Nonetheless, EmbroidMe maintained that invocation of the voluntary payments provision was akin to a coverage defense, thereby falling into the notice requirements of the CAS. Id. at 6. In rejecting this argument, the Court of Appeals relied on the legal differences between an insurer’s duty to defend and its duty to indemnify. Id. at 6. The former duty is dictated by the allegations of a claim and the potential that said allegations could fall into the scope of a policy’s coverage. See Id. (author’s emphasis). The latter duty arises only after all necessary fact finding has been completed and it is determined that the subject conduct or occurrence is covered by the policy. Id.
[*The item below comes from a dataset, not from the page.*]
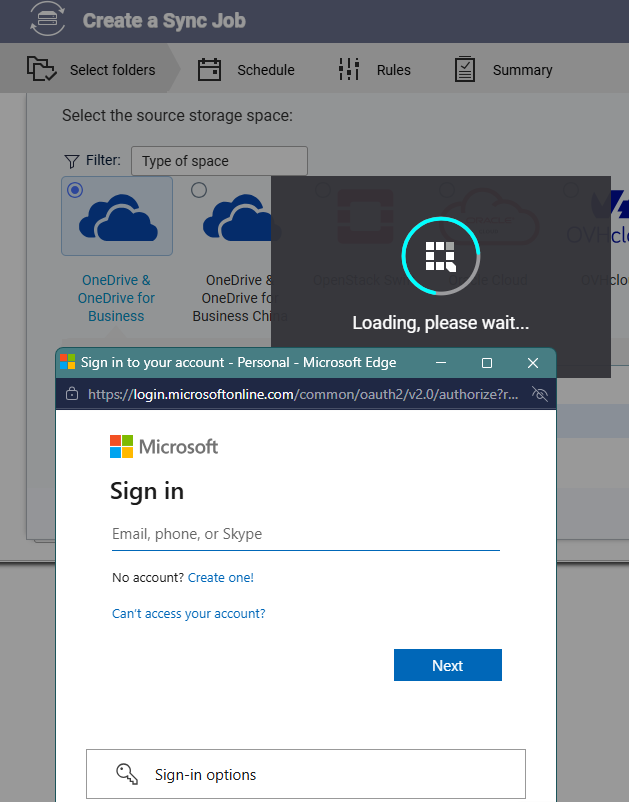Click the filter funnel icon

(72, 161)
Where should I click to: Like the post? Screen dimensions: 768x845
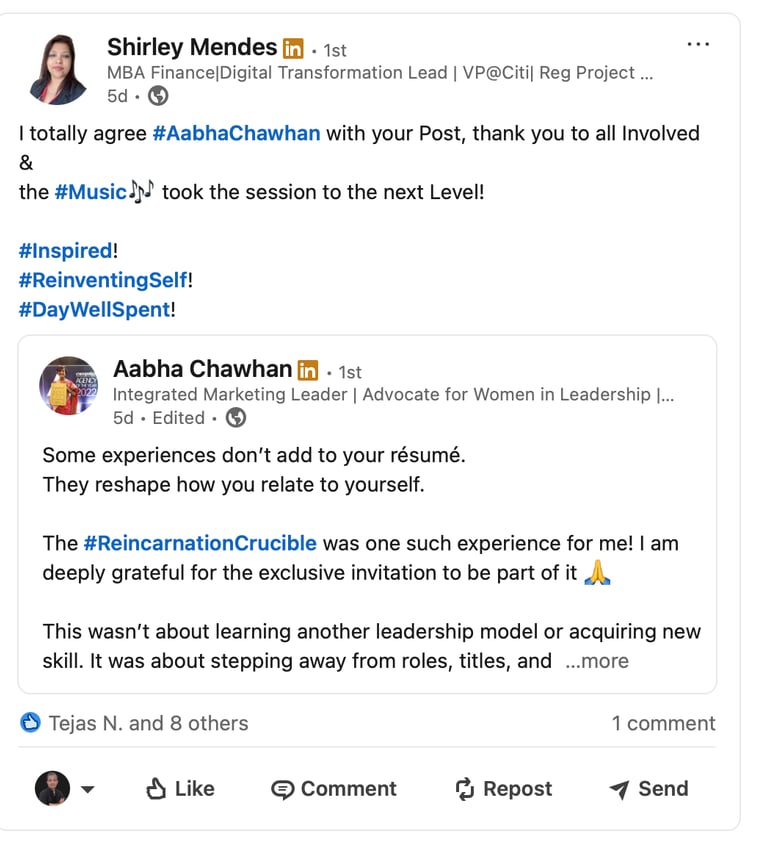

Thus, because there are two different standards – potential and actual coverage – triggering the respective duties, the analysis for each duty is exclusive of the other. Id.

 

In finding that the “voluntary payments” provision was an exclusion, and not a coverage defense, the Eleventh Circuit cited heavily to AIU Insurance Co. v. Block Marina Investment, Inc., 544 So.2d 998 (Fla. 1989) and the numerous cases applying Block Marina to various forms of insurance exclusions. See Id. at 8-9 (internal citations omitted). The underlying tenet of Block Marina is that a violation of the CAS cannot be used to extend coverage to claims that are expressly excluded from coverage in the policy. Id. at 9 (citing Block Marina, 544 So.2d, at 999-1000). In supporting this decision, the Eleventh Circuit noted that the CAS is typically only applied to questions of indemnity, rather than to defense, and that the only remedy provided for a violation of the CAS is the preclusion of a defense to an indemnity obligation. Id. at 9-10 (“[I]t is no surprise that, with one exception, we have found no Florida case that has applied the CAS for purposes of remedying an alleged breach of a duty to defend.”).

 

The one exception found by the Eleventh Circuit was Nationwide Mutual Fire Ins. Co. v. Beville, 825 So.2d 999 (Fla. 4th DCA 2002), which was the main case argued by EmbroidMe. However, the Court of Appeals found numerous flaws in its application. First, Beville never addressed the question of where an award of defense costs was expressly authorized by the CAS. EmbroidMe, supra, at 11. Second, the Beville court noted “that even if the CAS were not applicable, it would still require reimbursement of the insured’s previously-incurred attorney’s fees because there had been ‘no suggestion that the insured’s expenses in defending…were unreasonable or in some way prejudiced the carrier.’” Id. at 12 (citing Beville, 825 So.2d at 1004). EmbroidMe, on the other hand, had paid its attorneys substantially more than Travelers was willing and ultimately agreed to pay, thereby prejudicing Travelers. Id.

 

And finally, the policy provision at issue in Beville was the “notice” provision, which obligated the insured to provide prompt notice of a lawsuit to its insurer, but otherwise did not exclude coverage for the subject claim. Id. A breach of this obligation “gives an insurer a defense to coverage that otherwise exists.” Id. (author’s emphasis). In its “voluntary payments” provision, Travelers required that the insured receive Travelers’ consent to incur defense fees, if the insured intended to seek reimbursement of same. Id. The Court of Appeals responded as follows: “This provision clearly excludes any voluntary payments made by an insured without the insurer’s permission. It is an exclusion from coverage, and there is no dispute that EmbroidMe disregarded it.” Id. Based on these distinguishing factors, the Eleventh Circuit found the “voluntary payments” provision to constitute an exclusion, thereby placing it outside the notice requirements of the CAS.